TASK OBJECTIVE
Exactly as given, restate each record that follows.

PROVIDED DATA
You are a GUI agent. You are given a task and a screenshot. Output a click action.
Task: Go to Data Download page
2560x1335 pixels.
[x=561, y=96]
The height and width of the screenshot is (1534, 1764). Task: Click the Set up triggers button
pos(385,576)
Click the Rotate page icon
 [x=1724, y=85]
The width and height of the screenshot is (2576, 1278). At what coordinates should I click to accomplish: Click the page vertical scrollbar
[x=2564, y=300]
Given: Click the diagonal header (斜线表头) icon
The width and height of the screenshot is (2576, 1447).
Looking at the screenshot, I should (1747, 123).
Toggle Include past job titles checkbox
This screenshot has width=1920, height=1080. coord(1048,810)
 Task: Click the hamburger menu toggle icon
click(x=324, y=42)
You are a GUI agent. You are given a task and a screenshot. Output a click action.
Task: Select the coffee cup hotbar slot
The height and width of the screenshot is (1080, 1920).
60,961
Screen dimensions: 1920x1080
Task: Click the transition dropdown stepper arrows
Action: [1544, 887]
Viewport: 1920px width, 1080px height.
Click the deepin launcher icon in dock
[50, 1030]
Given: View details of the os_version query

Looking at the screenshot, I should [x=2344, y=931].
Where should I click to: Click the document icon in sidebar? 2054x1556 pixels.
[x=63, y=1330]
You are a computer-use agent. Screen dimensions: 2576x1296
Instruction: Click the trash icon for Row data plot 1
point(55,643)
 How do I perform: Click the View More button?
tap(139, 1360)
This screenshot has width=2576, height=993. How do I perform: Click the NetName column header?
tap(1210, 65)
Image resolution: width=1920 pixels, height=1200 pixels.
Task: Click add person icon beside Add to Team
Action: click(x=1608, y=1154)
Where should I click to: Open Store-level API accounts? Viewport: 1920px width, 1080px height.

EXERCISE RESPONSE
You are a GUI agent. You are given a task and a screenshot. Output a click action.
Task: Go to Data Download page
2560x1335 pixels.
[x=561, y=96]
The height and width of the screenshot is (1534, 1764). Task: Click the Set up triggers button
pos(385,576)
Click the Rotate page icon
 [x=1724, y=85]
The width and height of the screenshot is (2576, 1278). At what coordinates should I click to accomplish: Click the page vertical scrollbar
[x=2564, y=300]
Given: Click the diagonal header (斜线表头) icon
The width and height of the screenshot is (2576, 1447).
Looking at the screenshot, I should (1747, 123).
Toggle Include past job titles checkbox
This screenshot has width=1920, height=1080. coord(1048,810)
 Task: Click the hamburger menu toggle icon
click(x=324, y=42)
You are a GUI agent. You are given a task and a screenshot. Output a click action.
Task: Select the coffee cup hotbar slot
The height and width of the screenshot is (1080, 1920).
60,961
Screen dimensions: 1920x1080
Task: Click the transition dropdown stepper arrows
Action: [1544, 887]
Viewport: 1920px width, 1080px height.
Click the deepin launcher icon in dock
[50, 1030]
Given: View details of the os_version query

Looking at the screenshot, I should [x=2344, y=931].
Where should I click to: Click the document icon in sidebar? 2054x1556 pixels.
[x=63, y=1330]
You are a computer-use agent. Screen dimensions: 2576x1296
Instruction: Click the trash icon for Row data plot 1
point(55,643)
 How do I perform: Click the View More button?
tap(139, 1360)
This screenshot has width=2576, height=993. How do I perform: Click the NetName column header?
tap(1210, 65)
Image resolution: width=1920 pixels, height=1200 pixels.
Task: Click add person icon beside Add to Team
Action: click(x=1608, y=1154)
Where should I click to: Open Store-level API accounts? Viewport: 1920px width, 1080px height.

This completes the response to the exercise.